Directions:
Each line in the entries below that holds the word "computer" belongs in the answer.
___ Extracted records
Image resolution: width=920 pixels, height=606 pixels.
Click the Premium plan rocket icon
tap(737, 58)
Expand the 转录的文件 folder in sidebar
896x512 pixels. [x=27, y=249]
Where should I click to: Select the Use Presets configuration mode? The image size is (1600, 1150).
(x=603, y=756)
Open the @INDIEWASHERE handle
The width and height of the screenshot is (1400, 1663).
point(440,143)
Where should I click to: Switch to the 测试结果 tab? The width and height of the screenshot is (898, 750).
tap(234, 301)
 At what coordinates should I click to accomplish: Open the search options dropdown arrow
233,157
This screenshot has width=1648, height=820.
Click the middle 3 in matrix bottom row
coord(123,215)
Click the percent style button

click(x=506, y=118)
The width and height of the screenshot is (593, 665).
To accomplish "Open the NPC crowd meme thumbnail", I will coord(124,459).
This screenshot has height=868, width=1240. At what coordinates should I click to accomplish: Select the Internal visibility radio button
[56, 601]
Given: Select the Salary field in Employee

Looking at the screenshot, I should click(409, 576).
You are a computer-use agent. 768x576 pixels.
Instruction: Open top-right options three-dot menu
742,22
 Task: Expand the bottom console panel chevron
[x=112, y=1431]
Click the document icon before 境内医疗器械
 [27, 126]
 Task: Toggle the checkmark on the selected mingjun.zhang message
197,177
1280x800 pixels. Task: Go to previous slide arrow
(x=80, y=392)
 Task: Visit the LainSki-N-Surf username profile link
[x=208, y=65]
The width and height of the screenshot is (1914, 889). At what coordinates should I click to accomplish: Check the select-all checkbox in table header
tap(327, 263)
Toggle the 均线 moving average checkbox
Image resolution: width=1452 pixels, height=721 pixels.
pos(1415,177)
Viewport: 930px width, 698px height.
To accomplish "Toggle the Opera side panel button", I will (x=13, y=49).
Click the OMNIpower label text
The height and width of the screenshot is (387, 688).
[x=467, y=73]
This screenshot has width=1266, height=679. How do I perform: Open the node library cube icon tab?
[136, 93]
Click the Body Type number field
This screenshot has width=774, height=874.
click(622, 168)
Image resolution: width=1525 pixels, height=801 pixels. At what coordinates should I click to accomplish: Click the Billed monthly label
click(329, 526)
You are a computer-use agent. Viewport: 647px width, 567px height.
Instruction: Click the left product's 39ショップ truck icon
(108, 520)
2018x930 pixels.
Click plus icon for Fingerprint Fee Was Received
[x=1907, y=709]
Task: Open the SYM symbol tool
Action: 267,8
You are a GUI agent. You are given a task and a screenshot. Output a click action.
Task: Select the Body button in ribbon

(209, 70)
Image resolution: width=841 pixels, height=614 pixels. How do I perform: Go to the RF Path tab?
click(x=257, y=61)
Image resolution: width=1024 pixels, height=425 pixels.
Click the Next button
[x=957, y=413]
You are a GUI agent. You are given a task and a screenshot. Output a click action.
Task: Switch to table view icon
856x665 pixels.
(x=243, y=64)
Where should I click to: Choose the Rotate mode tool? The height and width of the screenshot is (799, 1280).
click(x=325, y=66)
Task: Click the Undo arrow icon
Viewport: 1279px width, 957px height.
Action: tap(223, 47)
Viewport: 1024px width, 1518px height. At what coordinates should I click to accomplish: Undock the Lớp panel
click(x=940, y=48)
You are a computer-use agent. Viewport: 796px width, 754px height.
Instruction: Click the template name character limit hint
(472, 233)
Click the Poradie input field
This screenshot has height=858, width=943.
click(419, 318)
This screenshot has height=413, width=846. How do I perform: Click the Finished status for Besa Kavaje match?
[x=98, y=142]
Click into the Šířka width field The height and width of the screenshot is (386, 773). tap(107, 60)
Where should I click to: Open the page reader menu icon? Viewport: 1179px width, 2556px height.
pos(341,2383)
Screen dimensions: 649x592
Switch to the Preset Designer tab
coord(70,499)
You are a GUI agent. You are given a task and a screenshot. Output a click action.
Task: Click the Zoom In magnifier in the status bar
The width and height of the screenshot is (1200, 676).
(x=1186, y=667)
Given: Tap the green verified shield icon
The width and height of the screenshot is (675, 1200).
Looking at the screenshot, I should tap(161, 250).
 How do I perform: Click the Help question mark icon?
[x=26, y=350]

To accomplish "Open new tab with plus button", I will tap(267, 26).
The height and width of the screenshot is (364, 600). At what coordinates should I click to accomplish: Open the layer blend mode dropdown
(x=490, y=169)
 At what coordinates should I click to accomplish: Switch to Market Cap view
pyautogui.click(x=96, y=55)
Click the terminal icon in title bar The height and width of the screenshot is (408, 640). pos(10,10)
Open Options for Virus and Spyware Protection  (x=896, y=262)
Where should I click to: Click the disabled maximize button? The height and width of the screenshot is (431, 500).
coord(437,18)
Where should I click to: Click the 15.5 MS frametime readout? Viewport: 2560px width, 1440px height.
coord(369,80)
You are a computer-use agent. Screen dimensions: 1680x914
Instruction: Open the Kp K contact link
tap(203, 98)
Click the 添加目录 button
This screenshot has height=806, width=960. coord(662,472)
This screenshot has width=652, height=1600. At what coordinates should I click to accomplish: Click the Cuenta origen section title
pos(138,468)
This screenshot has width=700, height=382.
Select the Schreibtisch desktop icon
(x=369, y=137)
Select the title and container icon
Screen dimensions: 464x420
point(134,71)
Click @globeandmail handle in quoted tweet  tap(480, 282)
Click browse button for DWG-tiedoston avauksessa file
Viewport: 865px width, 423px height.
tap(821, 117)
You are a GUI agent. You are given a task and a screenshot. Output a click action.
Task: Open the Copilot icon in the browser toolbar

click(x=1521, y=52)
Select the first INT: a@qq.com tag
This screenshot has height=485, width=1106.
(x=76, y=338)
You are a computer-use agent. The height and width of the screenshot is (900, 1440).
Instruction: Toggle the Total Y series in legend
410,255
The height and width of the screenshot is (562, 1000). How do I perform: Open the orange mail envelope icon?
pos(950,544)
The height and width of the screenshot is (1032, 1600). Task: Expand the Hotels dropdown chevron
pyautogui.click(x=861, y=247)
______
Task result:
You are a computer-use agent. 768x576 pixels.
You are a computer-use agent. Viewport: 647px width, 567px height.
You are a computer-use agent. Viewport: 796px width, 754px height.
You are a computer-use agent. Screen dimensions: 1680x914
You are a computer-use agent. The height and width of the screenshot is (900, 1440).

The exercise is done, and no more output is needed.